Aged 42, Aftab Alam was killed by a single shot to the head while in his car near his home after taking his children to school. He was pronounced dead after being rushed to Abbasi Shaheed Hospital. In the past he had worked for Geo TV, Samaa TV and other media outlets, but had not worked for the past year for health reasons.
Alam's murder came just hours after gunmen opened fire on a Geo TV van in Karachi last night, killing Arshad Ali Jaffari, a 45-year-old satellite broadcast engineer who had worked for Geo TV for years, and injuring the van's driver, Anees Chauhan. The three gunmen fled on a motorcycle.
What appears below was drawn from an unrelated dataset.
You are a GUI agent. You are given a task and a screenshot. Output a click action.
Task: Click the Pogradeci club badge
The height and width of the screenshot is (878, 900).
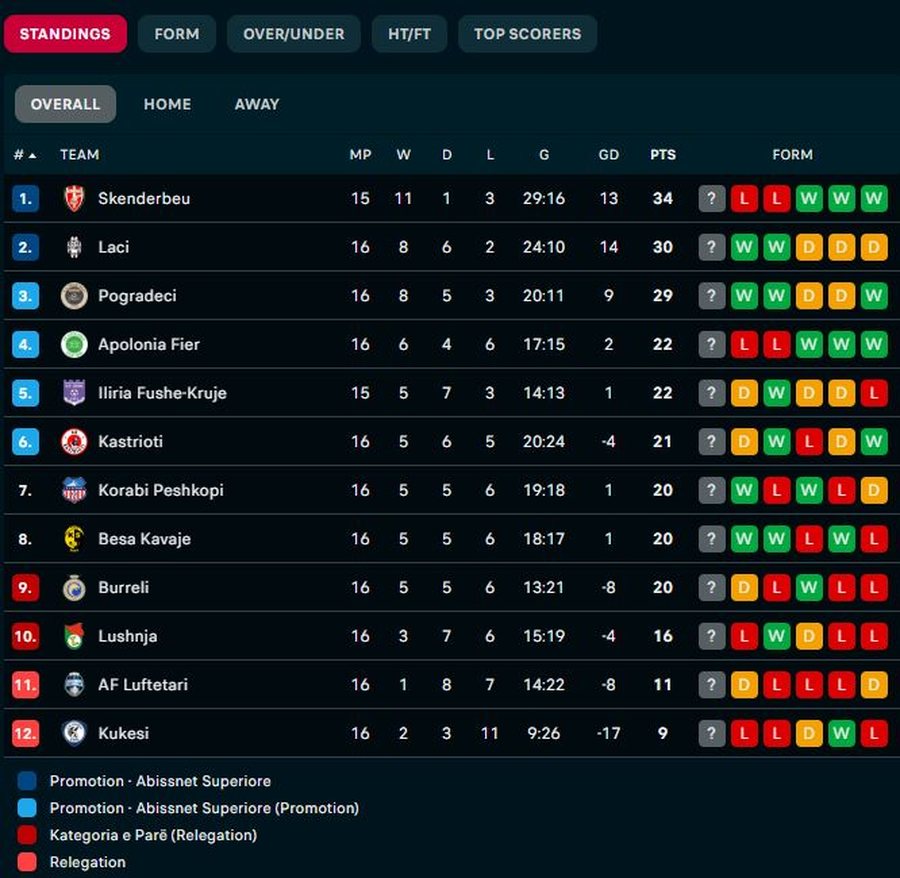click(x=74, y=296)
Jaffari was hit seven times in the neck and chest and died of his wounds in Aga Khan hospital. Chauhan's condition was described as stable.
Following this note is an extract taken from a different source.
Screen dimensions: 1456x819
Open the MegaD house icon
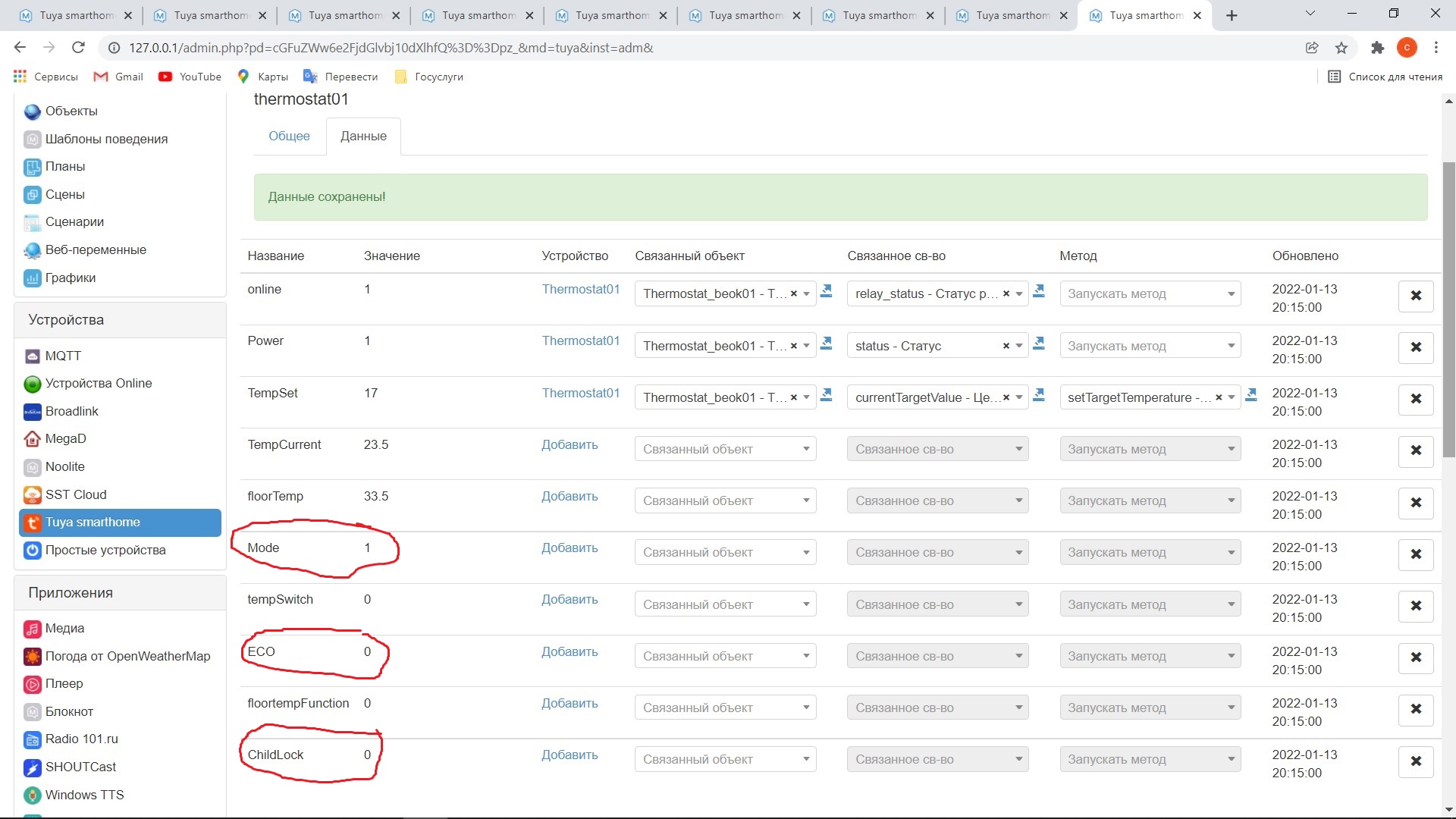pyautogui.click(x=32, y=439)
Abdul Azam Shinwari, a reporter for Pakistan Television, the national TV station, meanwhile sustained three gunshot injuries to the leg then he came under fire at around 11 p.m. yesterday in Peshawar, a northern city near the Afghan border. He had recently moved to Peshawar from Landi Kotal, his hometown in the nearby Tribal Areas, for security reasons.
"Two dead and two wounded in two days - this grim toll will send yet another intimidatory message to the Pakistani media," said Benjamin Ismaïl, the head of the Reporters Without Borders Asia-Pacific desk.
"We offer our heartfelt condolences to the families of the victims and we call on the authorities to deploy all available resources so that those responsible for these appalling acts of violence are brought to justice. More unpunished attacks on journalists would be a tragedy for all the Pakistani media and would result in more self-censorship."
Geo TV has often been the target of acts of intimidation and violence by the government, intelligence agencies and the Taliban. One of its star journalists, Hamid Mir, sustained serious gunshot injuries in a murder attempt in April 2014.
Pakistan is ranked 159th out of 180 countries in the 2015 Reporters Without Borders press freedom index.